An Indonesian man with a student visa and an American wife thought he would soon get a green card. Now, he could get deported over a 2022 arrest.
Recent videos on social media showing immigration agents taking people into custody unnerved Aditya Harsono, who had himself come to this country from Indonesia on a student visa. But he said he presumed that the media was probably exaggerating the extent of the Trump administration’s actions.
His understanding shifted in late March, though, when a supervisor at the hospital where he was working in western Minnesota summoned him downstairs, and two federal agents put him in handcuffs.

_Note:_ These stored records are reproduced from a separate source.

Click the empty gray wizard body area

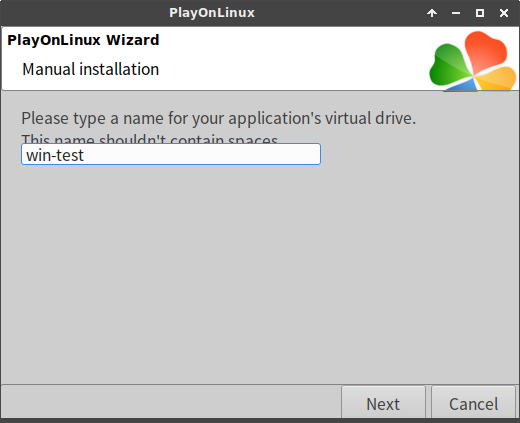click(260, 273)
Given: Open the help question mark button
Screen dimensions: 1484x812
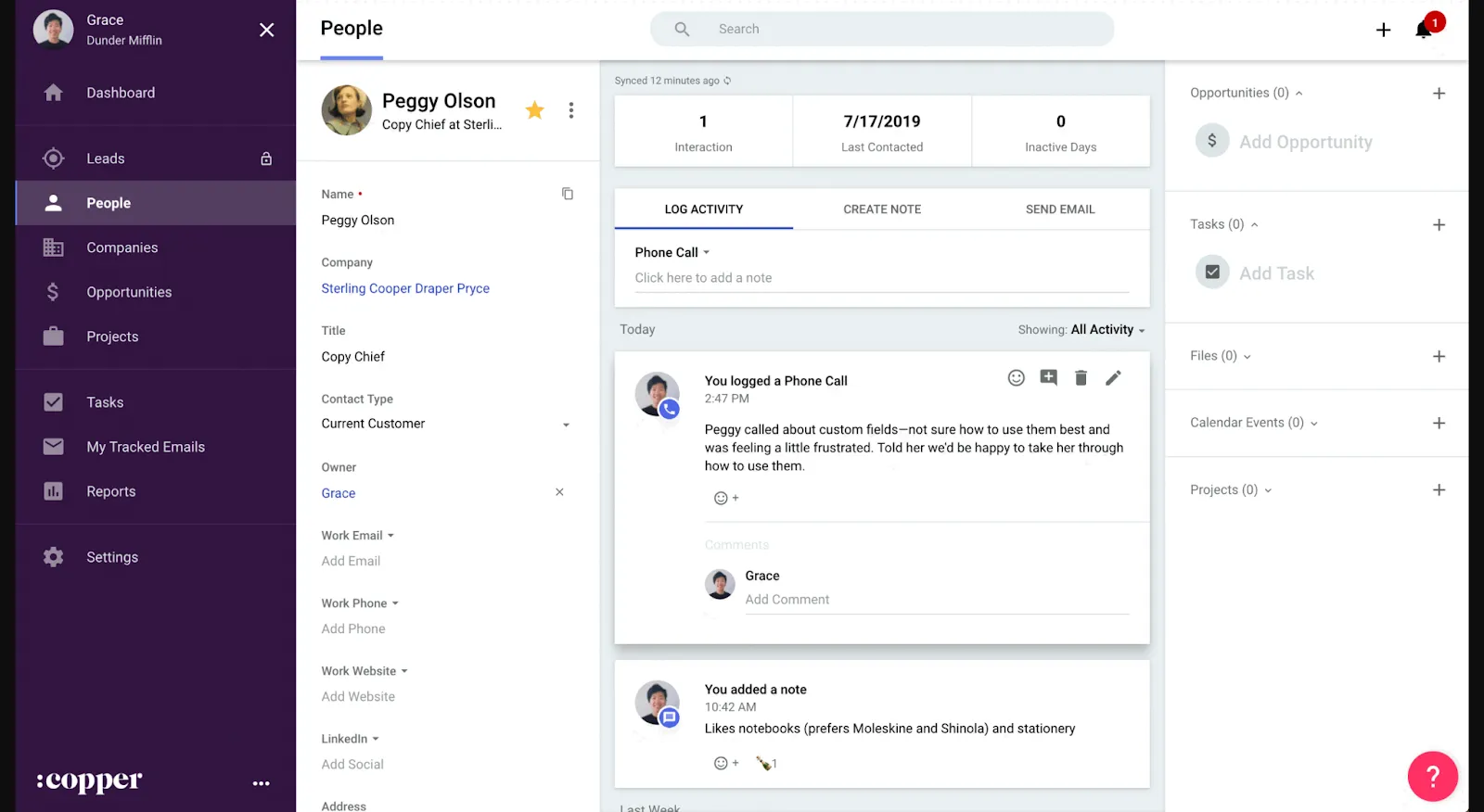Looking at the screenshot, I should click(x=1432, y=776).
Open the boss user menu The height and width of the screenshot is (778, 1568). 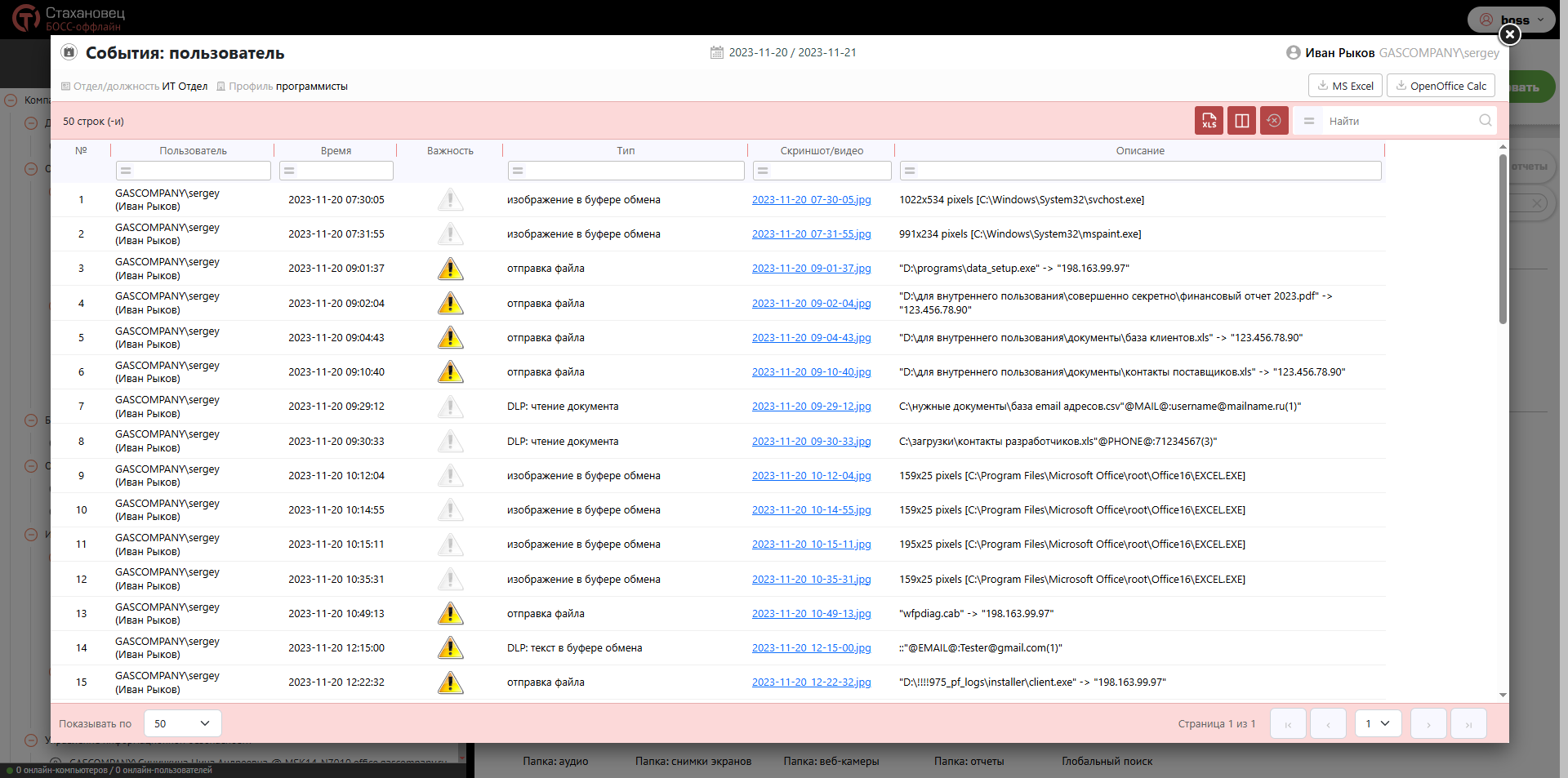point(1511,20)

“Everything kind of shattered,” said Mr. Harsono, who learned that his student visa, which had allowed him to earn a master’s degree in business administration and to then stay for a year to work, had been revoked because of a misdemeanor property destruction conviction. Mr. Harsono, who is married to an American citizen and has applied for a green card, has been held in a county jail since and faces deportation.
The Trump administration’s decision to revoke more than 1,500 student visas in recent weeks has raised concern at college campuses across the country.
The people affected include students involved in activism over the war in Gaza, whom the Trump administration has characterized as disruptive. Some others, including Mr. Harsono, appear to have lost their visas as a result of criminal convictions, some for relatively minor offenses.